Du SYMBOLIQUE et de la CREATION

L'asymbolie désigne l'état de ruine du registre symbolique, lorsque les mots non seulement nous manquent, dérapent et se délitent, - ce qui peut arriver à tout un chacun dans des expériences passagères de déréalisation - mais plus profondément que le symbolique dans son entier révèle sa caducité foncière, son inadéquation définitive et sans reste. Cela, c'est pour un psychiatre, la psychose. Le sujet serait englouti dans un réel sans médiation possible, sans issue, à moins qu'il ait construit de toute pièces un système délirant  auquel il adhère sans distance aucune, confondant les mots et les choses, prenant le mot pour la chose. A contrario on mesure la nature propre du langage : c'est la création d'un système de signes qui se substitue à la chose, la met à distance, la transforme en signifiants qui se rapportent à d'autres signifiants, dans un jeu ouvert de substitutions, de combinaisons, d'adjonctions, de soustractions virtuellement infinies. Chaque terme suppose tous les autres, "le trésor des signfiants", la langue dans sa totalité. Ainsi, par exemple, la fille est autre chose que le garçon, le mulet n'est pas un âne, ni un bardot, ni un zèbre ni un cheval. Pour juger d'un mot il faut en somme la totalité du dictionnaire, du moins en principe. C'est la raison pour laquelle Lévi-Strauss soutenait qiue le symbolique apparaît nécessairement d'un bloc, comme un système total qui va embrasser la totalité de la représentation pour un groupe linguistique donné. 

La langue nous constitue comme sujet de la parole, nous institue et nous détermine dans la place que nous occupons, dans nos fonctions, nos rôles, nos statuts selon un rapport différentiel avec les autres. Un élève est plus qu'un individu à l'école, c'est un apprenant qui est positionné par l'institution scolaire dans un rapport inégalitaire à l'enseignant quant au savoir, et à l'administration comme administré. Ces données sont antérieures à la scolarisation comme telle.
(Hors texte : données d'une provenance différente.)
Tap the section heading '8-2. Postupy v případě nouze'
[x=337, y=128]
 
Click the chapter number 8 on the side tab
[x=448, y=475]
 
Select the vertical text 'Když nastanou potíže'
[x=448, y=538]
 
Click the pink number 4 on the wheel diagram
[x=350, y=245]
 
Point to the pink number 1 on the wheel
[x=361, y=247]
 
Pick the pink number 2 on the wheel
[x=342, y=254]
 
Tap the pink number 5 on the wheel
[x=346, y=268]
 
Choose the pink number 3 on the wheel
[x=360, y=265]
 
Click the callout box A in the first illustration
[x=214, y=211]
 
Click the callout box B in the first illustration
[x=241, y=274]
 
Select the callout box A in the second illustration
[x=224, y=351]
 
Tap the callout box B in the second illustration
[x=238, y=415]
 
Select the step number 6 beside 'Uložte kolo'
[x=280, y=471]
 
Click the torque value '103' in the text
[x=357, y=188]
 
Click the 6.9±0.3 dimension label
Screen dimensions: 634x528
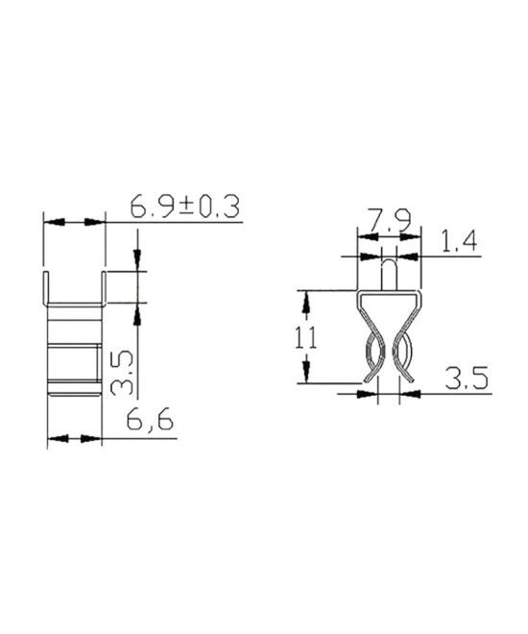tap(184, 207)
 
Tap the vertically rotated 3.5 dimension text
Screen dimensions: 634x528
tap(122, 373)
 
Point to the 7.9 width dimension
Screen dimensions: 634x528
tap(389, 223)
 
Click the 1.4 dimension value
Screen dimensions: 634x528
tap(459, 242)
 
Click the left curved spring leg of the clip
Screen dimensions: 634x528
tap(372, 360)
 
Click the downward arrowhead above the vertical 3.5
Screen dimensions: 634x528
tap(137, 259)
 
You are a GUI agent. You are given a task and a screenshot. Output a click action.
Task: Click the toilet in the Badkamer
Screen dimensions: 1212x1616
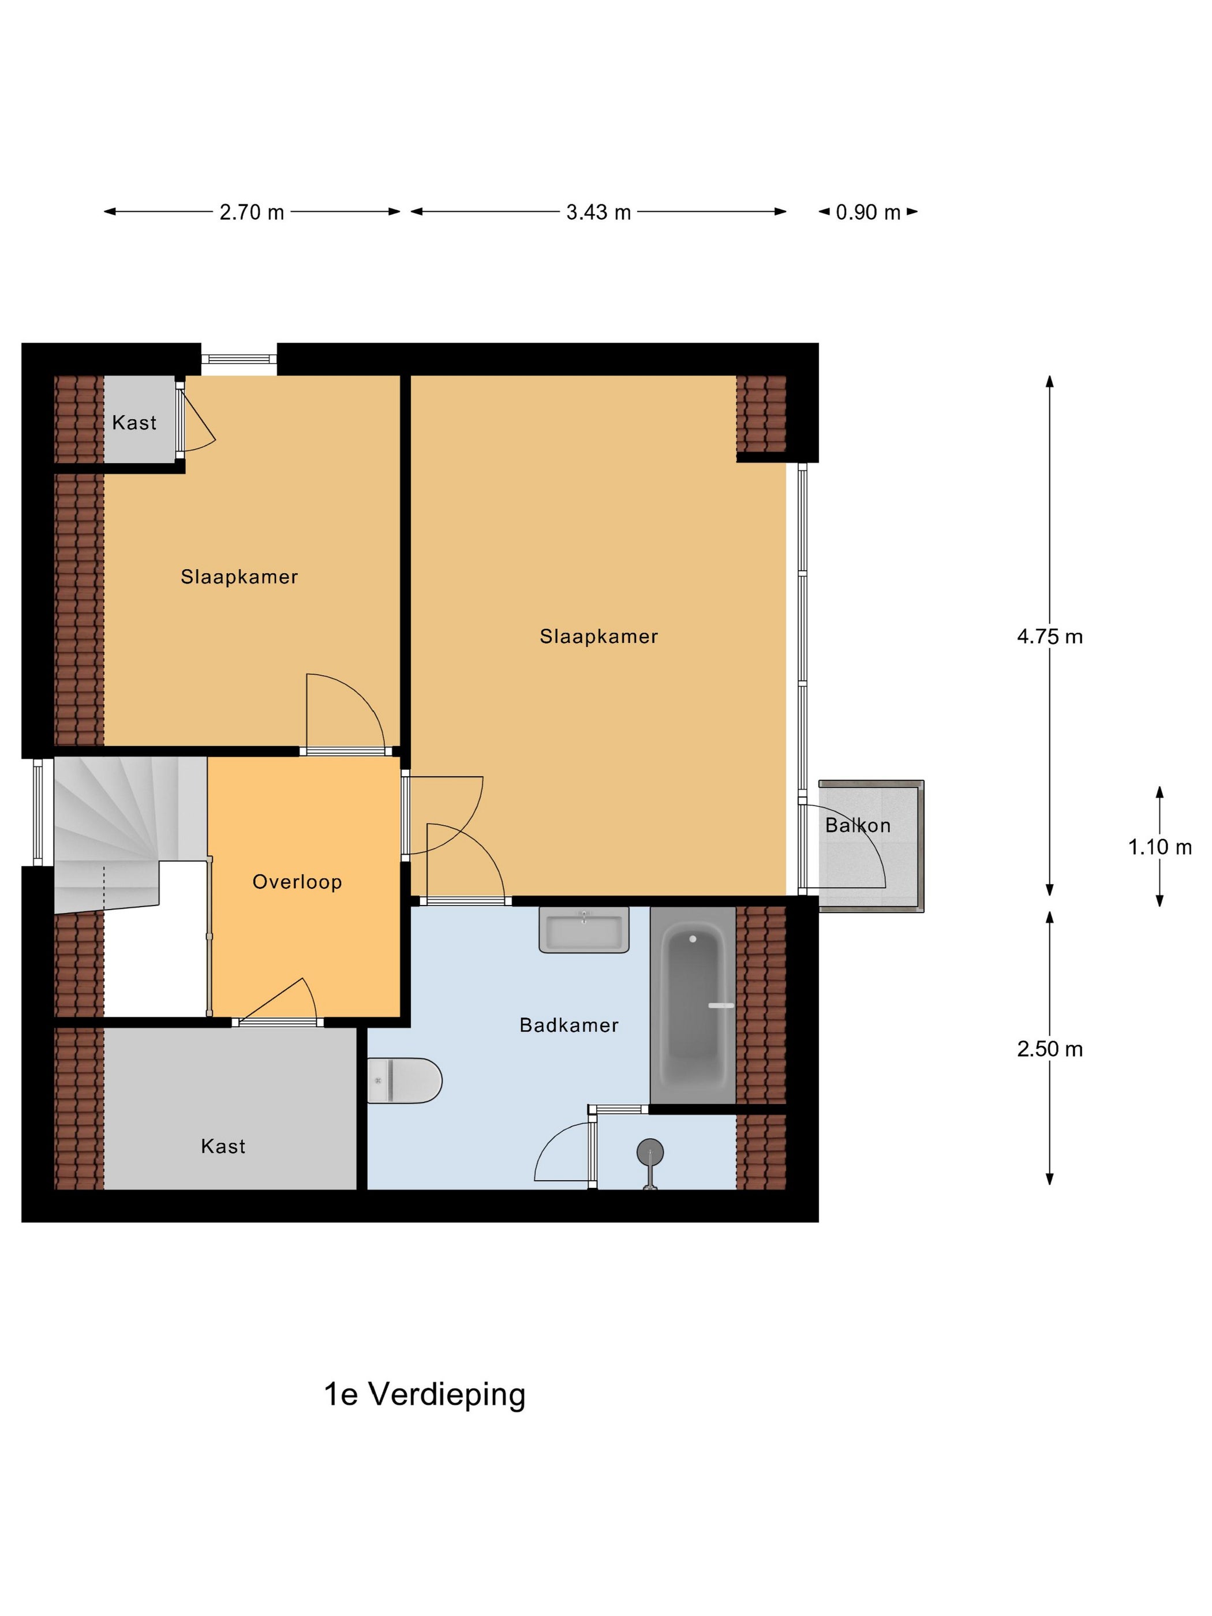(x=404, y=1080)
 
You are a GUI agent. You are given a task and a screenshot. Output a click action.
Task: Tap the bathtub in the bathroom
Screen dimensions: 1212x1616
(x=692, y=1005)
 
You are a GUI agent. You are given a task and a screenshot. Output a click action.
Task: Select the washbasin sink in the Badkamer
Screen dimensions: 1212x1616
(x=583, y=930)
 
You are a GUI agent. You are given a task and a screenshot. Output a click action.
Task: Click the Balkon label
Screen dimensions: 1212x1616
(x=858, y=825)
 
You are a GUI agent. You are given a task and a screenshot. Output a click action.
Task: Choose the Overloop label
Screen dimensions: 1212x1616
(x=297, y=882)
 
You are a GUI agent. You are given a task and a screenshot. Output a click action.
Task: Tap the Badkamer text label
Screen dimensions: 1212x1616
(x=569, y=1025)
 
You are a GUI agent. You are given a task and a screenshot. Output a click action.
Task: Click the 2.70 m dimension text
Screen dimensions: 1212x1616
(x=252, y=212)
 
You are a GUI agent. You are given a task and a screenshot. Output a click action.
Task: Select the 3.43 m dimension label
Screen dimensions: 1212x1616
(x=598, y=212)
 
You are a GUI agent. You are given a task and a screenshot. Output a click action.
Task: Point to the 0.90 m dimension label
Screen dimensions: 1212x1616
(x=868, y=212)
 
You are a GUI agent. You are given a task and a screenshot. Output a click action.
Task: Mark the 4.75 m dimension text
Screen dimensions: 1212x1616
(x=1050, y=637)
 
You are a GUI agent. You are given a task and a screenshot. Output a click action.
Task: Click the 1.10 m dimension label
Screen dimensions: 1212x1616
(x=1160, y=847)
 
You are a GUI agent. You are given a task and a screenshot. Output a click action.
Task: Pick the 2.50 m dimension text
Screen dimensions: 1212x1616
(x=1050, y=1049)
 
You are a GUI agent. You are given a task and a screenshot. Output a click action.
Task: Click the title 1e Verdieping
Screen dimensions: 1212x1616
(x=424, y=1394)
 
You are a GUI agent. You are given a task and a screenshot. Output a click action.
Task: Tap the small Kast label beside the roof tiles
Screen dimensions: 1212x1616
(x=134, y=422)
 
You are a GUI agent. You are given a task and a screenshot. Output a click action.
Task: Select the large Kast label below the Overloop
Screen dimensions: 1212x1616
(x=223, y=1146)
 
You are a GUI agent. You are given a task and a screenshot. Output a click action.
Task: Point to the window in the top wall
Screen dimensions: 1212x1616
(x=239, y=359)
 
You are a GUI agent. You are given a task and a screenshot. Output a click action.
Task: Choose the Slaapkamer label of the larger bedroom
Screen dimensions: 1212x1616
(x=599, y=637)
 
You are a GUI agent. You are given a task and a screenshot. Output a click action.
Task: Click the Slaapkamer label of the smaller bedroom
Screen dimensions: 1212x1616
(x=240, y=577)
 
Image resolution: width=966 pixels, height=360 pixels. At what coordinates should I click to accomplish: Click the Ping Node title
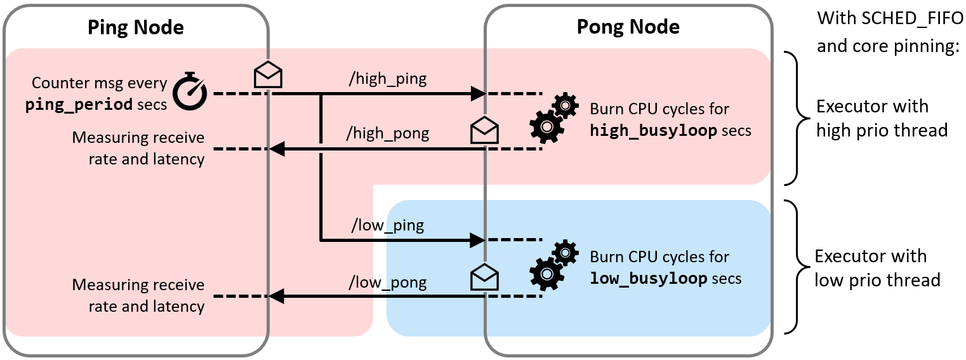click(x=135, y=27)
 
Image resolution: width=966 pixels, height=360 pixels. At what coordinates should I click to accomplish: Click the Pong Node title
click(x=628, y=27)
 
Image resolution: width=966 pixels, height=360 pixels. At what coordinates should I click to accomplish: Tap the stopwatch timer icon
click(x=190, y=91)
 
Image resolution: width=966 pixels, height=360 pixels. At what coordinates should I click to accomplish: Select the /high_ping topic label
click(x=387, y=79)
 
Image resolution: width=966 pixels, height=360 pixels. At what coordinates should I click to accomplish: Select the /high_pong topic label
click(x=387, y=133)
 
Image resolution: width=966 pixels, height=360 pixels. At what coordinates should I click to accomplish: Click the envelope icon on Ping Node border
click(x=268, y=75)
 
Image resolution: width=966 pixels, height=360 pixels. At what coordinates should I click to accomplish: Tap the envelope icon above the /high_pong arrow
click(x=484, y=130)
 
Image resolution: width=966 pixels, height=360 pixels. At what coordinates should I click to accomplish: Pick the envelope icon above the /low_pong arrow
click(x=484, y=277)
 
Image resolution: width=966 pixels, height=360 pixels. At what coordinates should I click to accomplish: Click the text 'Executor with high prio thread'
click(x=881, y=118)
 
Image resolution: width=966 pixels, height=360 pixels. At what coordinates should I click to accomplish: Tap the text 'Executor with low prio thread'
click(x=877, y=268)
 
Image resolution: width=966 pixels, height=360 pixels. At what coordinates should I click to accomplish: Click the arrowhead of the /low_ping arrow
click(x=477, y=240)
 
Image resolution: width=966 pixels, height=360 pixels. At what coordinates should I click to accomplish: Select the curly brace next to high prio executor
click(x=794, y=118)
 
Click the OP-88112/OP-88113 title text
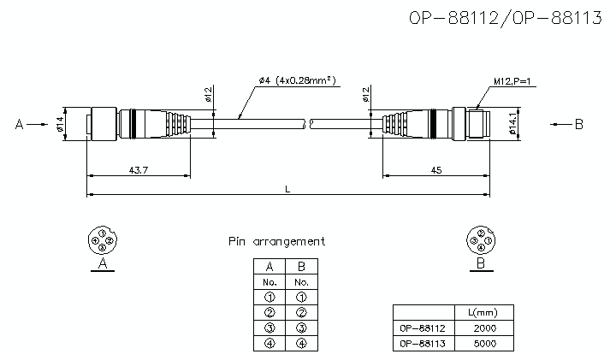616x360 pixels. [x=506, y=18]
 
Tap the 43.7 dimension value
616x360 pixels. [x=139, y=170]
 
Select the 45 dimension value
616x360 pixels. [x=436, y=170]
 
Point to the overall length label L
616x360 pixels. [x=287, y=190]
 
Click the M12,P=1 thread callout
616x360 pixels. [x=512, y=81]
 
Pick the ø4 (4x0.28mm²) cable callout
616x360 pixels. [x=298, y=80]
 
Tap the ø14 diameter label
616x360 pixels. [x=60, y=124]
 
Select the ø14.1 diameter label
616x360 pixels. [x=512, y=124]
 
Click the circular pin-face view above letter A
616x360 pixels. [x=103, y=239]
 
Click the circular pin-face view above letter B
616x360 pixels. [x=481, y=240]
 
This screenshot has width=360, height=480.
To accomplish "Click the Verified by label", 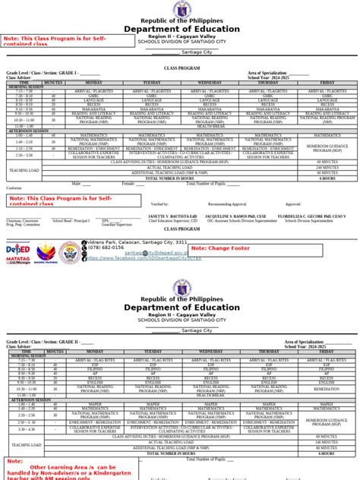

Le sujet scolaire, quelles que soient par ailleurs ses qualités, positions et mérites, se voit positionné dans la structure, fixé dans ses statuts et ses rôles. La seule issue est la désertion, qui elle même détermine un nouveau statut. On n'échappe pas au symbolique, car alors même qu'on inventerait une autre position, pour les autres on sera déterminé par le statut commun. Je refuse le travail, je me mets à l'écart, et voilà que je deviens, bon an mal an, un chômeur, relevant malgré moi d'une autre détermination. Lévi-Strauss notait que le sujet a le choix, en dernière instance, entre l' aliénation sociale (symbolique) et l'aliénation psychiatrique. Il n'est pas sûr que la seconde soit préférable à la première.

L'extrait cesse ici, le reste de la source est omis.